Als staatlich geprüfte Heilerziehungspfleger*innen arbeiten Sie in unterschiedlichsten Einrichtungen der Behindertenhilfe, wie z.B.:

  • in Wohngruppen, betreuten Wohngemeinschaften, betreutem Einzelwohnen,
  • in Werkstätten für behinderte Menschen oder Tagesförderstätten,
  • in Schulen mit sonderpädagogischem Förderschwerpunkt
  • in integrativen Einrichtungen der Kinder- und Jugendhilfe oder im Freizeitbereich

Ausbildungsformen

Vollzeit

Die Fachschule für Heilerziehungspflege auf dem Gelände des Evangelischen Johannesstifts bildet Heilerziehungspfleger*innen in einer dreijährigen Vollzeitausbildung aus.
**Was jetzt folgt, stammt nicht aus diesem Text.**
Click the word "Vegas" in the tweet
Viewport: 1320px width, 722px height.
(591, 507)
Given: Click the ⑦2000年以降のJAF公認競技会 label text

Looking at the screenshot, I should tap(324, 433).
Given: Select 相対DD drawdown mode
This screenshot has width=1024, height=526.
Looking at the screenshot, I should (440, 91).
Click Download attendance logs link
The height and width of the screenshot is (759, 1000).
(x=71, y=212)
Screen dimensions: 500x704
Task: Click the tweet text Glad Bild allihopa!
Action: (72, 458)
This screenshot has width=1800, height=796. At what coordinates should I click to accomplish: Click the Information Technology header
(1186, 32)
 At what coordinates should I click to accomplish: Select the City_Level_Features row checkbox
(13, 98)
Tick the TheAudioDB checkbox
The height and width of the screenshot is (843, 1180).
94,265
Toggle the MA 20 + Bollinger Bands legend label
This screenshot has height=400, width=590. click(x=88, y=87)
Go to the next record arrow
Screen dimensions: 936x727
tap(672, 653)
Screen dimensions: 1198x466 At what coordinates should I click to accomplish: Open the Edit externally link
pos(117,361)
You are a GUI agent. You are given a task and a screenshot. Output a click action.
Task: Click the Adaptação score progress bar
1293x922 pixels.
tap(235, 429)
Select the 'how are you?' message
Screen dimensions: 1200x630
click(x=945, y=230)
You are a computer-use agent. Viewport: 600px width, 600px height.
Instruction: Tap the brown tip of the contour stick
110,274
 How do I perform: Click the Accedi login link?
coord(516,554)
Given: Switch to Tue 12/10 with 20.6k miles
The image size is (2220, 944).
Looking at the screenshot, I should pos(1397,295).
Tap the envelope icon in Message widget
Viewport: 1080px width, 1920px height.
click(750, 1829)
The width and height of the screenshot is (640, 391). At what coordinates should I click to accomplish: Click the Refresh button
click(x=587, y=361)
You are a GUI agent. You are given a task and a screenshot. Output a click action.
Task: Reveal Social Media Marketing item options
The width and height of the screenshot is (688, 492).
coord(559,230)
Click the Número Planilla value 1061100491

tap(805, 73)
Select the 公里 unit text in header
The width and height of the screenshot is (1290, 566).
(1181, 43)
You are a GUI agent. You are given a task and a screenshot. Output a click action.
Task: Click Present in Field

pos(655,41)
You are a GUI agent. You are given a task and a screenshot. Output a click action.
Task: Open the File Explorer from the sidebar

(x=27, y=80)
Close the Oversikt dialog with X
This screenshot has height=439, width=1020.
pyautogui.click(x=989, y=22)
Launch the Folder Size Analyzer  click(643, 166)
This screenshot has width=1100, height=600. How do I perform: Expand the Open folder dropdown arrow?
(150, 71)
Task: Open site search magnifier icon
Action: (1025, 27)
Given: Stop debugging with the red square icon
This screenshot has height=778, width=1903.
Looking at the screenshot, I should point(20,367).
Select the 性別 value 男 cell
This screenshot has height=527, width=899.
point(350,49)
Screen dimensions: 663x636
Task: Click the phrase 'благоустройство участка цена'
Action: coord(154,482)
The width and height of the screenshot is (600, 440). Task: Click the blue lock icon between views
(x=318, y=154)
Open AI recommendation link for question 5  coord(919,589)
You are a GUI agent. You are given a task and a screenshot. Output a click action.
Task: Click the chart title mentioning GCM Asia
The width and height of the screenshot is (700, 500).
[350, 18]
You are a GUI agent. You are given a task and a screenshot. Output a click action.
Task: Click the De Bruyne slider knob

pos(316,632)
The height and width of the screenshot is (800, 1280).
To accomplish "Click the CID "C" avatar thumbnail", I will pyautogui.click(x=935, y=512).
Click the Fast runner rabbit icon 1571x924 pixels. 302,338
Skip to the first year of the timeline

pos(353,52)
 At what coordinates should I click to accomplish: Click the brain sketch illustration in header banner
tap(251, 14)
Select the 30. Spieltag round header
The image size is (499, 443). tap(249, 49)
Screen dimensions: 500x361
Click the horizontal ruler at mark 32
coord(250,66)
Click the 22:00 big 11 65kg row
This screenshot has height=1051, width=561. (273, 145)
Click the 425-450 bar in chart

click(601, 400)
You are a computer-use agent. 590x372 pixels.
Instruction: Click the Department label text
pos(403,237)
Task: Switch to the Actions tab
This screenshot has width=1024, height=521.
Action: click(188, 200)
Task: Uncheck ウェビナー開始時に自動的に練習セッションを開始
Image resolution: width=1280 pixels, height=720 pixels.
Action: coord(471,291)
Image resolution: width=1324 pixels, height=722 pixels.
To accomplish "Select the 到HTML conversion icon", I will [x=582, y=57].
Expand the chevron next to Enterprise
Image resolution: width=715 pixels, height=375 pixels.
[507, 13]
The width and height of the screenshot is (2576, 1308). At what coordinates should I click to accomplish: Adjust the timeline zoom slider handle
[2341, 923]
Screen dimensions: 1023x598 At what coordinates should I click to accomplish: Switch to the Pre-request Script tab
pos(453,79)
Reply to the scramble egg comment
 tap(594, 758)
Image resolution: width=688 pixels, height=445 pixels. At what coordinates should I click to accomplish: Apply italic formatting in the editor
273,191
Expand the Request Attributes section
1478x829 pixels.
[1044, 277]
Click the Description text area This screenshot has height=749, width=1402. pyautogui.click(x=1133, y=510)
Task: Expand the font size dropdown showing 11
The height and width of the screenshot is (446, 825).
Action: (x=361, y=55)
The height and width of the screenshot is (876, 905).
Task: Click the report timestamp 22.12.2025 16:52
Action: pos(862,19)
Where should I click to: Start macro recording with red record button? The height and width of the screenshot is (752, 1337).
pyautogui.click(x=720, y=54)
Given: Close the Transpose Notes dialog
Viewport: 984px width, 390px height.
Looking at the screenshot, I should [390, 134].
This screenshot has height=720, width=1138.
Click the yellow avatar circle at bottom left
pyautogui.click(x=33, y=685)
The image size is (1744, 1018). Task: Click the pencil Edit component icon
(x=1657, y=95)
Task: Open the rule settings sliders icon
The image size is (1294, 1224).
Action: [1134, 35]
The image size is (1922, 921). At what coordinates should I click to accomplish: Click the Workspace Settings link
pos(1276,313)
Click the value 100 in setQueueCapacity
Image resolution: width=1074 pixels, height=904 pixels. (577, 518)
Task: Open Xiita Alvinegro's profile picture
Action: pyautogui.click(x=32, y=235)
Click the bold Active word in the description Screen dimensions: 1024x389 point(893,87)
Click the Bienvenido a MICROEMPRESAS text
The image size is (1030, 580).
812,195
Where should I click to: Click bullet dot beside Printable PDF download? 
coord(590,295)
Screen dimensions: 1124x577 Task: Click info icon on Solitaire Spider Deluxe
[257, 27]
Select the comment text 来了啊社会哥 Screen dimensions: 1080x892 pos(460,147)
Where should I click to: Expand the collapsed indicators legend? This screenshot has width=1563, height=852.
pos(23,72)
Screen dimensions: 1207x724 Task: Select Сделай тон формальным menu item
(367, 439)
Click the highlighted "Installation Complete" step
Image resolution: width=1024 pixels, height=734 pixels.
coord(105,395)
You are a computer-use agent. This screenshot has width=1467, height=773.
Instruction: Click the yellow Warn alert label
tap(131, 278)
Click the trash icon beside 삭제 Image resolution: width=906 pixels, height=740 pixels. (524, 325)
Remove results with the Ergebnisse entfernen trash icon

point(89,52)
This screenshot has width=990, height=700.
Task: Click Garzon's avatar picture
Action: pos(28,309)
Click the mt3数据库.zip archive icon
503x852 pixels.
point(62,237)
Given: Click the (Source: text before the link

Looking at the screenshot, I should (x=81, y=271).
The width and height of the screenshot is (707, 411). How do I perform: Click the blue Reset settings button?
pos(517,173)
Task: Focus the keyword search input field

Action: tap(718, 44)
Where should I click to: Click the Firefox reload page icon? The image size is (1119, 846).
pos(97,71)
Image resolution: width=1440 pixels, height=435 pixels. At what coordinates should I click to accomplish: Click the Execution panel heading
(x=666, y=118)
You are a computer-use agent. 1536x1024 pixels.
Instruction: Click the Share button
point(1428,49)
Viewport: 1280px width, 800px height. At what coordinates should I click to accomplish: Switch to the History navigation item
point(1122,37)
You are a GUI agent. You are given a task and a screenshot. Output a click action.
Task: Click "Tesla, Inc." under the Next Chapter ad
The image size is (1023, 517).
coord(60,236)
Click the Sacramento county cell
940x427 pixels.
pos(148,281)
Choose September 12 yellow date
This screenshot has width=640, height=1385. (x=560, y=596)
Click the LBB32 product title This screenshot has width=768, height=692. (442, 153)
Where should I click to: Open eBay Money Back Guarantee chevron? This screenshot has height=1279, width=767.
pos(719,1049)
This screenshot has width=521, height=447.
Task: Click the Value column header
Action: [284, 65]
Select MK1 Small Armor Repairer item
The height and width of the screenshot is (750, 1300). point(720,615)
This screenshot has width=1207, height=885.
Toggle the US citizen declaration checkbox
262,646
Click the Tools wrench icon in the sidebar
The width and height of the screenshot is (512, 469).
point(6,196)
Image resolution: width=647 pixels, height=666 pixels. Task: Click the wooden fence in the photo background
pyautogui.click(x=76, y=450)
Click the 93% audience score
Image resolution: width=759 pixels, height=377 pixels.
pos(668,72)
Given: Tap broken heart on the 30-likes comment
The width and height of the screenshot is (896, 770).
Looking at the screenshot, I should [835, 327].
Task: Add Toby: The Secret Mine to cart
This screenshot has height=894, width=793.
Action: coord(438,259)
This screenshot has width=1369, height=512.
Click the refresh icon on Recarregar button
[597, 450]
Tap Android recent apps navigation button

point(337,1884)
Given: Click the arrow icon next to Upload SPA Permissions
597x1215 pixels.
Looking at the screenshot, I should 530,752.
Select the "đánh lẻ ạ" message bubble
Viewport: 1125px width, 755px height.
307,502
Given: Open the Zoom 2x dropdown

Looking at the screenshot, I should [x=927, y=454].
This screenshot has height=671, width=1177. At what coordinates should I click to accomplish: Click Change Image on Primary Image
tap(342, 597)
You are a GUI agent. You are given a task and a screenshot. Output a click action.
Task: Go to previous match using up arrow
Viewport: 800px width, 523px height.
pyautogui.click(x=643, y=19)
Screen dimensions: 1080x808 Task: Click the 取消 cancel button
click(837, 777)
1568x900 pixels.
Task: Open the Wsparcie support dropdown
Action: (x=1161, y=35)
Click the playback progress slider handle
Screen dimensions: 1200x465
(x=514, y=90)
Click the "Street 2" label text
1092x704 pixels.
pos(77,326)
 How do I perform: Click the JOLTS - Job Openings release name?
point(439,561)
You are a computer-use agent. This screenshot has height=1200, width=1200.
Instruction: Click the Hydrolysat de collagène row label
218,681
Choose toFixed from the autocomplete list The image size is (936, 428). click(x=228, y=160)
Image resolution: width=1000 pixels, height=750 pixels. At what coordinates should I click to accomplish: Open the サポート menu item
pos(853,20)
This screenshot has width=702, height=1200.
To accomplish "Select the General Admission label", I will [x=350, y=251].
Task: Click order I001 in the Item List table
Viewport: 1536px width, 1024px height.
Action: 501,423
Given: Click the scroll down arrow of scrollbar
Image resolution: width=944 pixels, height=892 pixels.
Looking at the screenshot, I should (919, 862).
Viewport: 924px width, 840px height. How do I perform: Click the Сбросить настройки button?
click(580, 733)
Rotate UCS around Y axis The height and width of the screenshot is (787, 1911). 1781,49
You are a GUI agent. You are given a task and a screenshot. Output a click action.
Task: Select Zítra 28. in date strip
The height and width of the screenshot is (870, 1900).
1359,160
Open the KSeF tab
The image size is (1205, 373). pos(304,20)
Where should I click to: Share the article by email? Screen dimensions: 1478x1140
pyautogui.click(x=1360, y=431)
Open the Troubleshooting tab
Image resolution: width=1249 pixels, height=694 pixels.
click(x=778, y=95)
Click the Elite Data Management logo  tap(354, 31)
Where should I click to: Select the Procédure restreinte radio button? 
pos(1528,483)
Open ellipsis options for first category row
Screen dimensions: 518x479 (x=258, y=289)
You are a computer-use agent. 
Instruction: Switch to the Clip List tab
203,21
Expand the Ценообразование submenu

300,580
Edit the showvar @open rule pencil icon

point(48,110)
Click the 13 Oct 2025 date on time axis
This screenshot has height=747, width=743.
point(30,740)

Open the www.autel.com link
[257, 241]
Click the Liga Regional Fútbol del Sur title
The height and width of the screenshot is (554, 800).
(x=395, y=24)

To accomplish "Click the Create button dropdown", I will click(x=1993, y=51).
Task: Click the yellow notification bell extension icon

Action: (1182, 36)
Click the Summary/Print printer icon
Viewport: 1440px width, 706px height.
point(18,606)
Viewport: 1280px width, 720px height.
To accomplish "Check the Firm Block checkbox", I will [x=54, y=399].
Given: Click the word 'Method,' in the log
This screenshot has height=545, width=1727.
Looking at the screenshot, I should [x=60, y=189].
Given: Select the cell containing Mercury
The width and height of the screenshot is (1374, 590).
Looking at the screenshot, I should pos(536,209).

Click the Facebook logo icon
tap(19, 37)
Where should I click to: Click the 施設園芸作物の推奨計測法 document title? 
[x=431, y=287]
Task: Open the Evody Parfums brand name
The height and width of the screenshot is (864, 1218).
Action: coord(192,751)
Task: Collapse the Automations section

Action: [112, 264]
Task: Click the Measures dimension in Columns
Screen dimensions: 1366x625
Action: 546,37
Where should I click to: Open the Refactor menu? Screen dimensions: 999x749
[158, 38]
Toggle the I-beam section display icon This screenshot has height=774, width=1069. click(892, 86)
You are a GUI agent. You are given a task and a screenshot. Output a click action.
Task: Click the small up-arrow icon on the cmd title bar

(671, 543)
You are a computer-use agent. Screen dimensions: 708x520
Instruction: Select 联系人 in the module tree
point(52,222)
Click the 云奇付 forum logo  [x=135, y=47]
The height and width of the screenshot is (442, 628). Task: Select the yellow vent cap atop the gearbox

Das Schulgeld für 36 Monate wird in Raten erhoben und beträgt monatlich 90 Euro. Es bestehen Möglichkeiten der finanziellen Förderung nach dem BaFöG.

In die Berufsausbildung in Vollzeit sind vier Praktika in verschiedenen Bereichen der Behindertenhilfe integriert.

Die Fachschule für Heilerziehungspflege ist eine staatlich anerkannte Schule.

Teilzeit

Die Ausbildung zum/zur Heilerziehungspfleger*in kann ebenfalls berufsbegleitend in einer vierjährigen Teilzeitausbildung absolviert werden. Der Unterricht findet an zwei Tagen pro Woche statt. Das Schulgeld für 48 Monate wird in Raten erhoben und beträgt monatlich 100 Euro.

Ausbildungsbeginn

Der nächste Ausbildungsgang in Voll- und Teilzeit beginnt im Sommer mit dem neuen Schuljahr.